Milano – Lontano dai giochi, forse ‘uccel di bosco’ all’estero, sicuramente senza più contatti con le cosche. Un boss senza volto né scettro. E’ il ritratto di Matteo Messina Denaro dipinto dal questore di Palermo, Renato Cortese. Che ha già diretto la cattura del capo dei capi Bernardo Provenzano, preso nel 2006 dopo 43 anni di latitanza. Il poliziotto parla senza remore in un’intervista al Sole24 ore online. L’ultima primula rossa di Cosa Nostra “non ha più ruoli ed è lontano dalla Sicilia”. “Sicuramente è un latitante importante” ma, avverte, “gli affiliati non rendono conto a lui”. Tre giorni fa il procure nazionale antimafia e antiterrorismo Federico Cafiero De Raho ha detto che “il 2019 sarà l’anno della cattura”.
Messina Denaro, classe 1962, è ricercato dal ’93 per mafia, stragi e omicidi, dall’anno successivo anche in campo internazionale. Negli ultimi ventisei anni numerose operazioni antimafia hanno fatto terra bruciata tra parenti e amici, ma della sua voce non vi è traccia. “E’ defilato, non lascia tracce, non partecipa alle riunioni, non ha strategie criminali – spiega il questore -. In questo momento storico dalle indagini su Palermo, ma anche su tutte le altre province siciliane, non credo emerga un ruolo attivo del latitante nel panorama criminale e mafioso siciliano”.

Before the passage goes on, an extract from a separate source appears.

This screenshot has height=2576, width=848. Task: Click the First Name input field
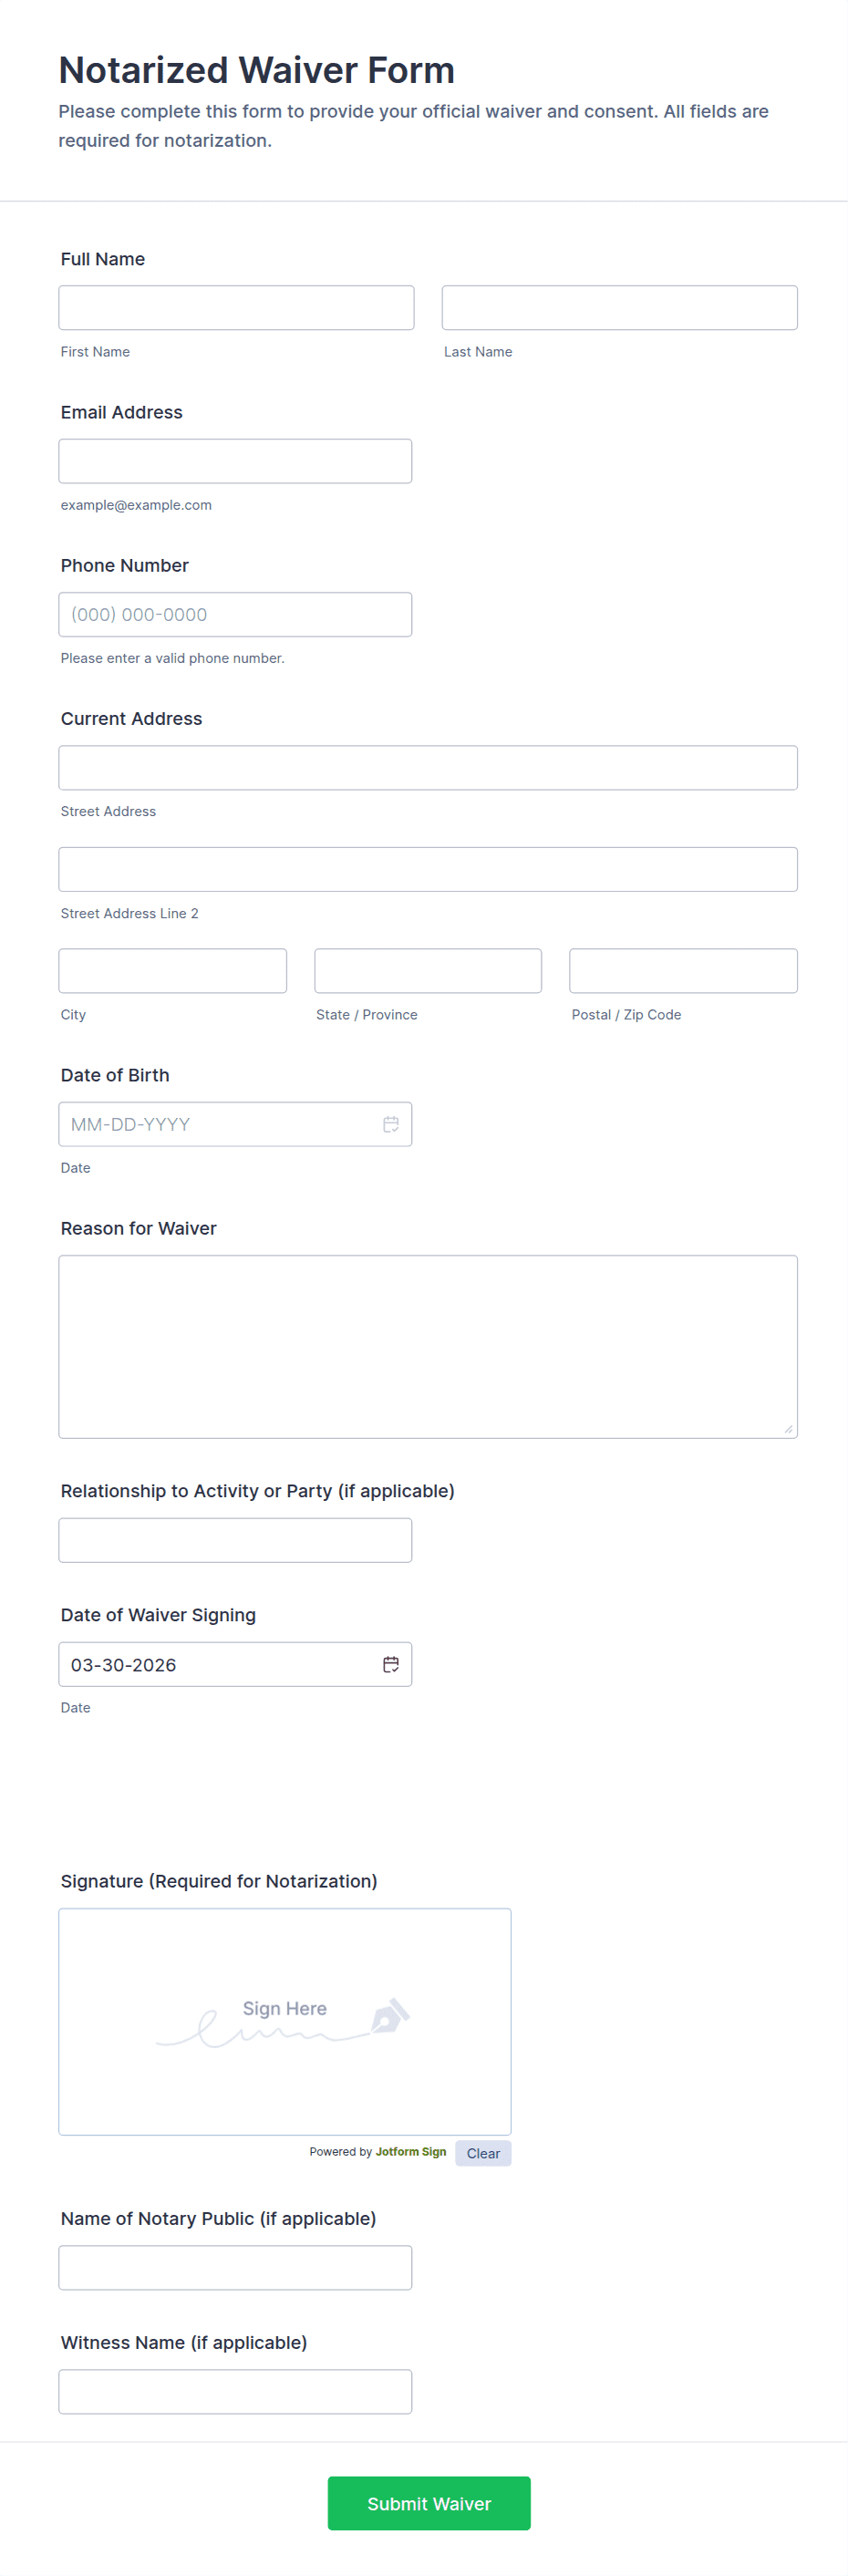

Cortese non fa sconti di pena: “Dovrà pagare i conti con la giustizia e speriamo che presto venga arrestato” anche se “la mafia è un’altra cosa rispetto alla singola cattura di un latitante. Per cui far diventare prioritario l’arresto di un latitante non vuol dire strategicamente sconfiggere definitivamente la mafia sia perché è latitante, e l’organizzazione già mette in conto che prima o poi sarà catturato, secondo perché questo latitante in modo particolare non ha alcun ruolo all’interno di Cosa nostra”.